Un'intesa di strategica importanza per arginare gli effetti estremi dei mutamenti climatici sul rischio idrogeologico del territorio, come dimostra anche quanto accaduto in questi giorni nelle province di Parma, Reggio Emilia e Modena: zone colpite dalla siccità nei mesi scorsi e ora sommerse da inondazioni e allagamenti causa l'esondazione dei fiumi.

"La messa in sicurezza del Senio - dichiara Luca Piovaccari presidente dell'Unione della Bassa Romagna – è per i territori della Bassa Romagna una priorità assoluta. Siamo perciò molto soddisfatti nell’apprendere della sottoscrizione di questo accordo. Dai prossimi giorni occorrerà un lavoro collegiale di tutti i soggetti coinvolti nel progetto per far si che questi impegni economici si traducano al più presto nell’avvio del cantiere. In parallelo chiediamo alla regione di mantenere l’impegno dimostrato in questi ultimi anni per garantire la manutenzione ordinaria di tutti i tratti fluviali, condizione indispensabile per preservarne l’efficienza idraulica a tutela dei territori attraversati".


Per il presidente dell'Unione della Romagna Faentina Giovanni Malpezzi, sul cui territorio di Tebano si trovano le aree di escavazione dei bacini di laminazione: "La crisi edilizia ha determinato a catena difficoltà nella commercializzazione dei materiali di estrazione, rallentando di fatto un'opera fondamentale in cantiere da anni. Occorreva perciò l'impegno di tutte le istituzioni per individuare le soluzioni più opportune al fine di accelerare le tempistiche. D'altra parte questo accordo Stato-Regione pone finalmente le basi per il completamento dell'opera, siamo perciò molto soddisfatti".

Anche i consiglieri regionali del territorio Mirco Bagnari e Manuela Rontini esprimono apprezzamento per lo sblocco di risorse da parte del Governo.

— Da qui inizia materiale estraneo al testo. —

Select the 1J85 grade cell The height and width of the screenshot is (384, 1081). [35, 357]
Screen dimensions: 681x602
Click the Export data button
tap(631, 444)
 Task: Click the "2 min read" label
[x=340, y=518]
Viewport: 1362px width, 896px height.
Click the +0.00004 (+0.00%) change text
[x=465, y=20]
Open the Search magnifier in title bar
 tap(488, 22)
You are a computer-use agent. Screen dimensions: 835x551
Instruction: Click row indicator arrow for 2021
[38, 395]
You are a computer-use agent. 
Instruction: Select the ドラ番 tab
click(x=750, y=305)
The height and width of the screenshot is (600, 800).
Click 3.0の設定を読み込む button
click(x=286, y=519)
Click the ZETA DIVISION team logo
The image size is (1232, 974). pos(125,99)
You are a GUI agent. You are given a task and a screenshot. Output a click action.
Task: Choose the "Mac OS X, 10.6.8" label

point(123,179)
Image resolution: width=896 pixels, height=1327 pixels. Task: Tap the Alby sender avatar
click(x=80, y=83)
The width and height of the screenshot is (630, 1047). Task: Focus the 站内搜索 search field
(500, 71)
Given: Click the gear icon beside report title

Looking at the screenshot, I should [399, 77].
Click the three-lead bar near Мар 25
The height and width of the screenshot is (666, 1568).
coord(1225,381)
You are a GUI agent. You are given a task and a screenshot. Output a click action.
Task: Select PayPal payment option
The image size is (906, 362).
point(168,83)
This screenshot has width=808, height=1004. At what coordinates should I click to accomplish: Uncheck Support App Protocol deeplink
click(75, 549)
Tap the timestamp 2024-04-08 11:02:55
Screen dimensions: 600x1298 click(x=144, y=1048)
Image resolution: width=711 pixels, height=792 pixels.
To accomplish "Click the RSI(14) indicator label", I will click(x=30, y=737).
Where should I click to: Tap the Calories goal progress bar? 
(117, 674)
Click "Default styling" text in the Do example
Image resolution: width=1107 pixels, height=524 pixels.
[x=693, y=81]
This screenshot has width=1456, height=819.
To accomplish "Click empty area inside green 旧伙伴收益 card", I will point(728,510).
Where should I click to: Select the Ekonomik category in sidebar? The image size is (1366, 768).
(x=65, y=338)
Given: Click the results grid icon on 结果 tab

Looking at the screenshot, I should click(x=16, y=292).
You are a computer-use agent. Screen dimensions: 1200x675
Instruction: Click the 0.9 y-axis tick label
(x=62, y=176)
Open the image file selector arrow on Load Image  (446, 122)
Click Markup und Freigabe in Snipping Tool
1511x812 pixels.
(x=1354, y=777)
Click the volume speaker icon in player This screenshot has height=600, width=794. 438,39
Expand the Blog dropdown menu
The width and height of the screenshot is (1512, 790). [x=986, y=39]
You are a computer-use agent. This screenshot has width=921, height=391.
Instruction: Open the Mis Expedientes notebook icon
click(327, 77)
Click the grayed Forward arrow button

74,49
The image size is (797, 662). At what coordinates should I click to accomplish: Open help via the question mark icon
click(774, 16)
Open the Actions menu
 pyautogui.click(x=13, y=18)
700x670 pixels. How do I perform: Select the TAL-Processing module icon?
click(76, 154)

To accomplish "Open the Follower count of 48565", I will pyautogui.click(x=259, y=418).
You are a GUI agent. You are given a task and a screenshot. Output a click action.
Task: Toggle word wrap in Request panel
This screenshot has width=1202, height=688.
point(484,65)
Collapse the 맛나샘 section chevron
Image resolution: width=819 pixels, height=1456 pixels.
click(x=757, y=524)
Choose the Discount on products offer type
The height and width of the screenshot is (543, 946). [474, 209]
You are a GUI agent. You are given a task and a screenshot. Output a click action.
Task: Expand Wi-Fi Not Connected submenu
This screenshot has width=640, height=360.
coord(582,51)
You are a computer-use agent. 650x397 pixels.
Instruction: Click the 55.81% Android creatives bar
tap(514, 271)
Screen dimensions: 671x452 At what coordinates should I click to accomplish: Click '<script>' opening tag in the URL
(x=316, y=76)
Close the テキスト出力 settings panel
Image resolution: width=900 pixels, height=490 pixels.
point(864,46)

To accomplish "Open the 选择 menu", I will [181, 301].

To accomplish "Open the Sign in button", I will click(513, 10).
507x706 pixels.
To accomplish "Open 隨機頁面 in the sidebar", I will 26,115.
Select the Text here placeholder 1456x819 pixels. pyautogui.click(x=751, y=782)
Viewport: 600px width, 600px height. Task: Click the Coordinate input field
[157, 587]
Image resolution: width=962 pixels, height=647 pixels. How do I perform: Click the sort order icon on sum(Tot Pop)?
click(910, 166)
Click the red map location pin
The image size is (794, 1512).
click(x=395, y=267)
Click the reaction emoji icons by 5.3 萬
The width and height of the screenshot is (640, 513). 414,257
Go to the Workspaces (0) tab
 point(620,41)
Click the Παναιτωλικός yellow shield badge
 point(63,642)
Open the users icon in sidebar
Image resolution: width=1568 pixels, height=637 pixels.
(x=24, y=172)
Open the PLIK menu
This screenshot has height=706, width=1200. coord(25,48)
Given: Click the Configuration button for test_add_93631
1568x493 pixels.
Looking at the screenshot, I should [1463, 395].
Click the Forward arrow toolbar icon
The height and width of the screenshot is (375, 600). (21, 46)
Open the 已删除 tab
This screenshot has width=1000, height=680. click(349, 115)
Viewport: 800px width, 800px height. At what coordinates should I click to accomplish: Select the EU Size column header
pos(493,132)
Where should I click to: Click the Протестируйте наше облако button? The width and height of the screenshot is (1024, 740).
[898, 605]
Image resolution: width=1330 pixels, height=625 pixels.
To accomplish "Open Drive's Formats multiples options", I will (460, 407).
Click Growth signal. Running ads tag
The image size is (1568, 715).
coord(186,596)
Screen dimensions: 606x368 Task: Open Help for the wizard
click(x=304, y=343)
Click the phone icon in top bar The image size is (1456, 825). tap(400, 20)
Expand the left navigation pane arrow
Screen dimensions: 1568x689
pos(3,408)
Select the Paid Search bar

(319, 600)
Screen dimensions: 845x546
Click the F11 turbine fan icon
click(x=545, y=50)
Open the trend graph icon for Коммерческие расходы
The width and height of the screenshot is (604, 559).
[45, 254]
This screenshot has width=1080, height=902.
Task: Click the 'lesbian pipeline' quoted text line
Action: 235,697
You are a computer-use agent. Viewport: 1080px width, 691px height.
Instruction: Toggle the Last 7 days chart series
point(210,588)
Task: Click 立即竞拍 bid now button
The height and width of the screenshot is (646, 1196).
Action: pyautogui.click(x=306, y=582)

"Un risultato - dichiarano - frutto della grande determinazione della Regione e degli enti locali. Si tratta di un passo avanti ma ancora intermedio: ora occorre seguire con attenzione tutto l'iter procedurale e vigilare con rigore sui prossimi passaggi fino alla realizzazione dell’opera, così importante per la protezione dai potenziali rischi del Senio che la gente delle nostre zone ben conosce. Quanto avvenuto in passato e in Emilia in questi giorni dimostra ancora una volta che ogni euro speso nella prevenzione non è solo un investimento sulla sicurezza ambientale del territorio, di chi vi abita e lavora, ma un risparmio enorme rispetto al dover gestire a posteriori le conseguenze di eventuali disastri".